Devon accommodation - the cream of UK holidays
Holiday accommodation in the heart of the Devon countryside or down by the beach - it's hard to beat this part of the world for a short break or family holiday. Imagine yourself by the fireside in a quiet Devon Cottage - blissful! And if it's dog friendly accommodation you're interested in there's no shortage of that too.
A short retreat inland, from the bustling promenades, brings you to the desolate wilderness of Dartmoor.
Dartmoor National Park, in the heart of Devon, covers more than 365 square miles of stark moorland and granite hilltops, a haven for outdoor enthusiasts. Immortalised by Sir Arthur Conan Doyle in his novel ‘The Hound of the Baskervilles’, Dartmoor’s rugged terrain has long been used as a military training ground – indicative of its remote, unforgiving and exposed-to-the-elements nature.
One may think two coastlines and two National Parks is a bit greedy, but Devon shares the wealth. In fact over 70% of the untamed moorlands of the Exmoor National Park actually lay in Somerset. It also shares the Jurassic Coast– the famous World Heritage Site - with Dorset, extending west from Exmouth in East Devon.
From picture-postcard waterfronts to stark ‘n’ spooky moorland, the variety on offer in Devon is unsurpassed.

Dataset entries »
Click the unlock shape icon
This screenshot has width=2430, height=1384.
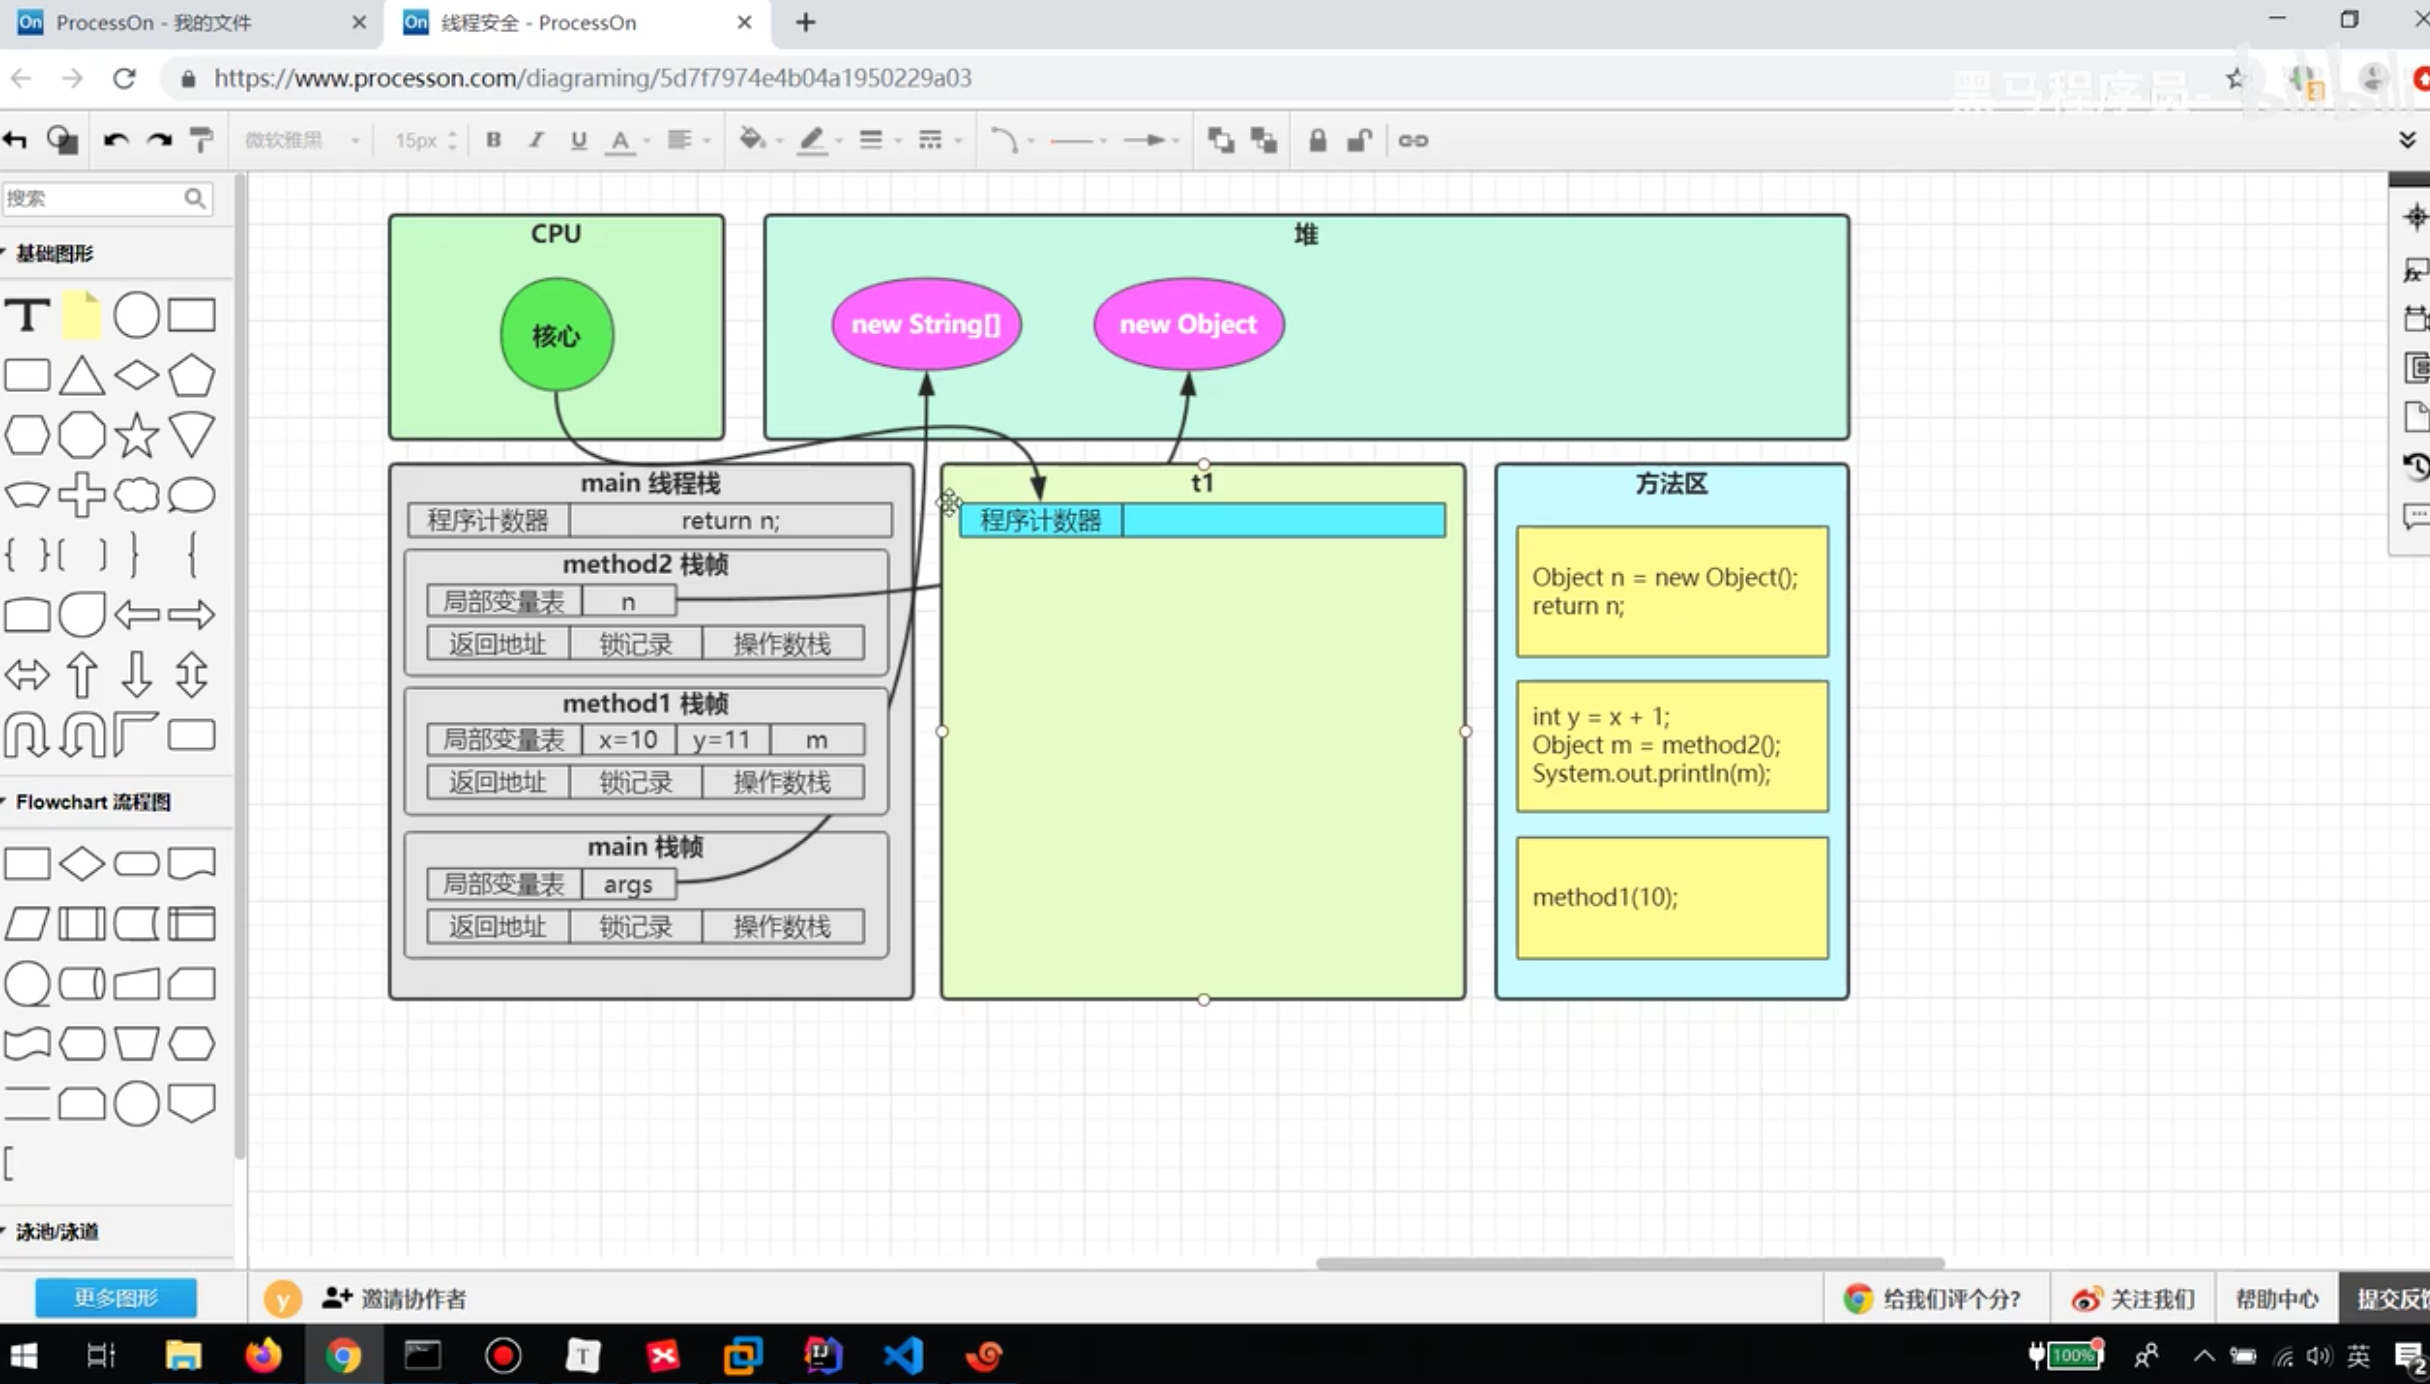1358,140
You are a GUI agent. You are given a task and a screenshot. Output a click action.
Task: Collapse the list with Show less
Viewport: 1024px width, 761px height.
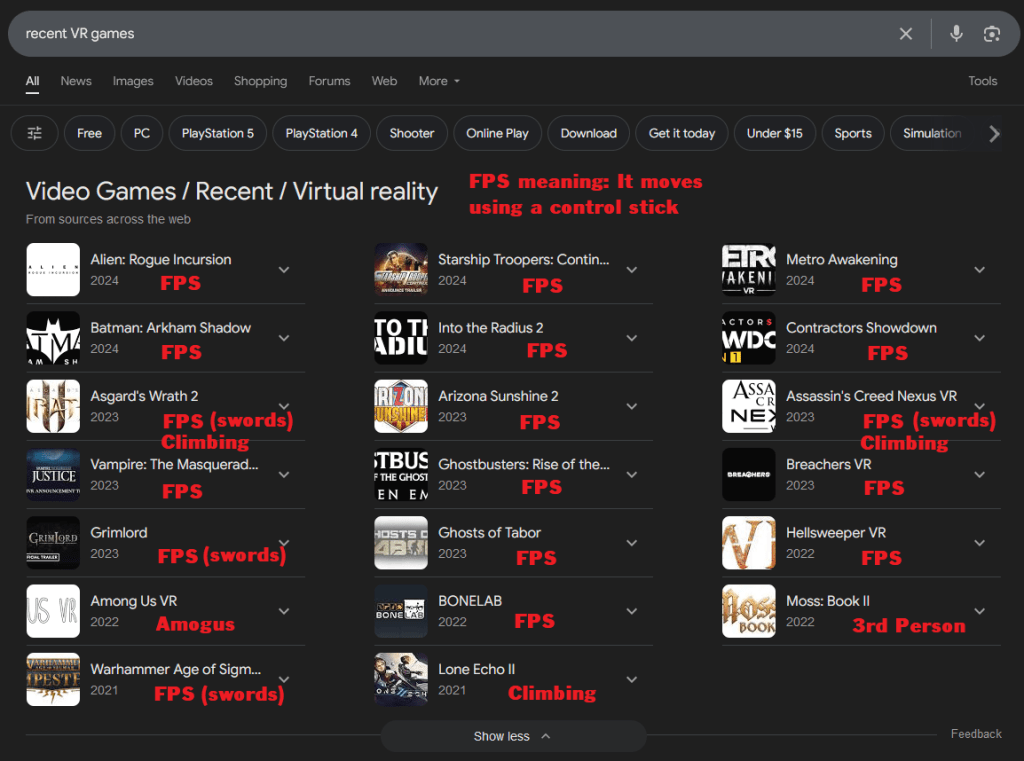[x=512, y=736]
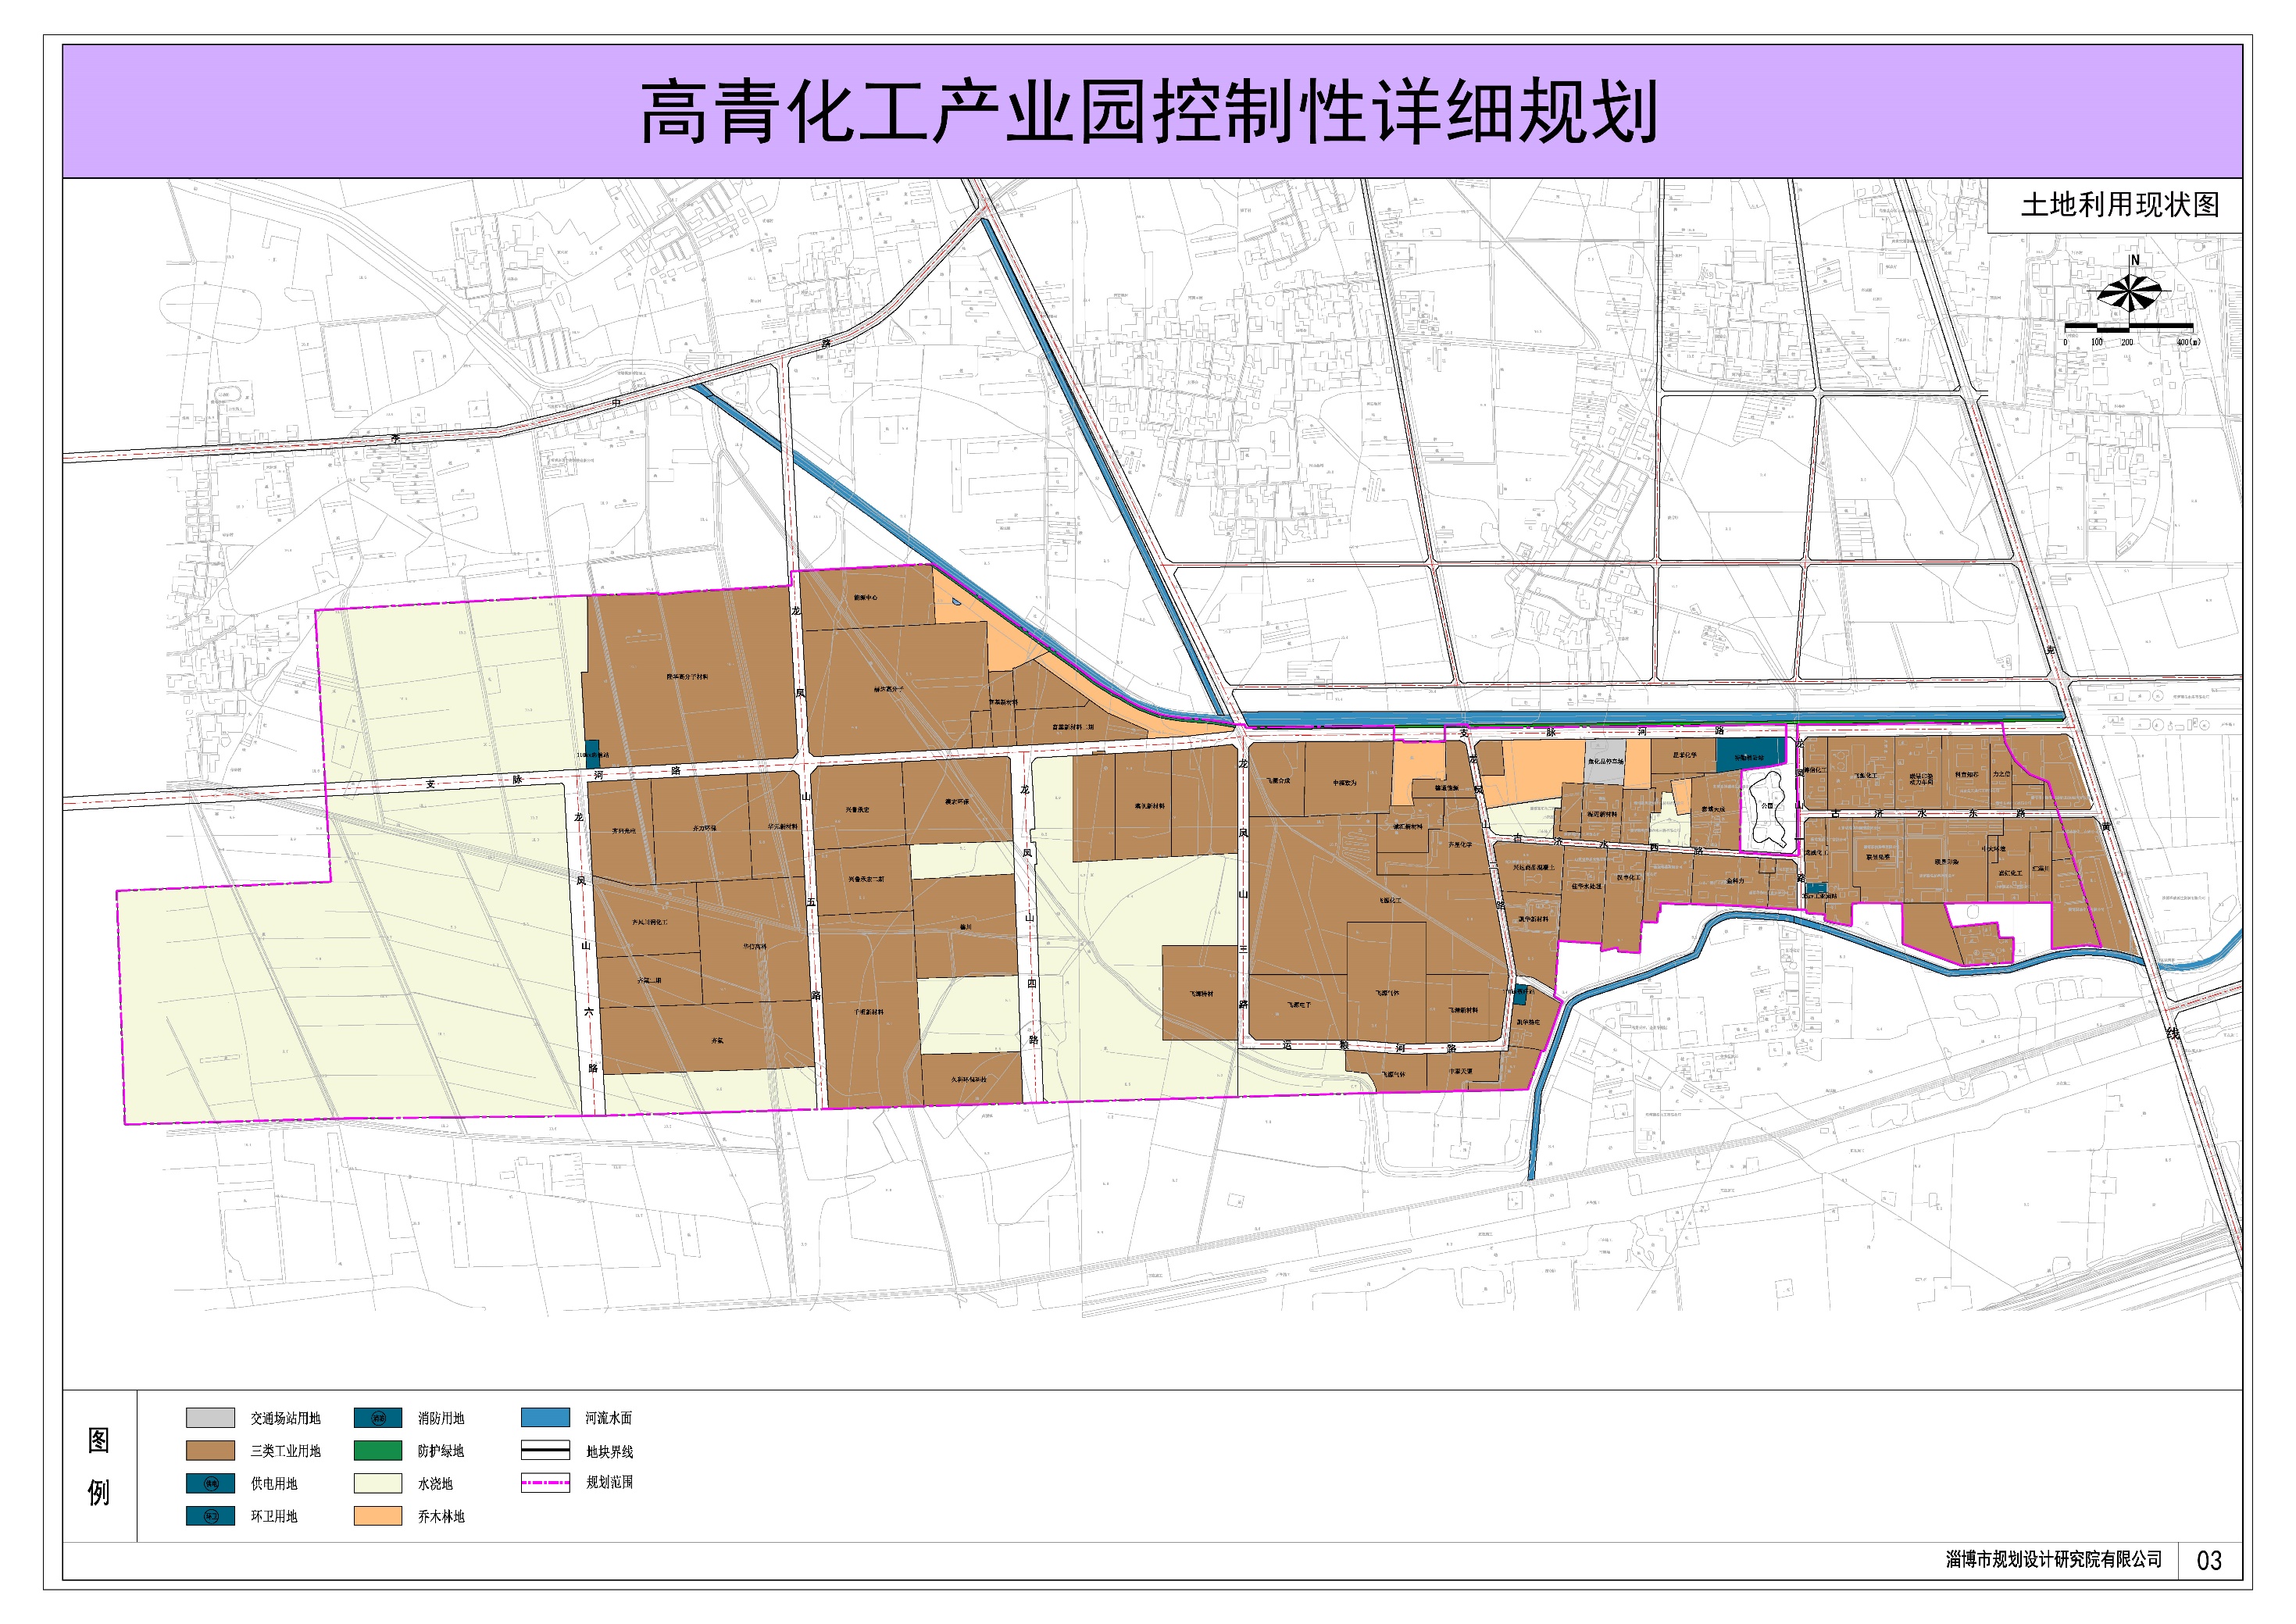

Tasks to carry out »
A: Can you repeat the Devon passage word for word, starting at "One may think" and ending at "in East Devon."?
B: Could you rewrite the whole listing above with "screenshot" changed to "screen capture" everywhere it occurs, keeping everything else as it is and leaving the pictures out?

Solutions »
A:
One may think two coastlines and two National Parks is a bit greedy, but Devon shares the wealth. In fact over 70% of the untamed moorlands of the Exmoor National Park actually lay in Somerset. It also shares the Jurassic Coast– the famous World Heritage Site - with Dorset, extending west from Exmouth in East Devon.

B:
Click the unlock shape icon
This screen capture has width=2430, height=1384.
1358,140
You are a GUI agent. You are given a task and a screen capture. Output a click action.
Task: Collapse the list with Show less
Viewport: 1024px width, 761px height.
[x=512, y=736]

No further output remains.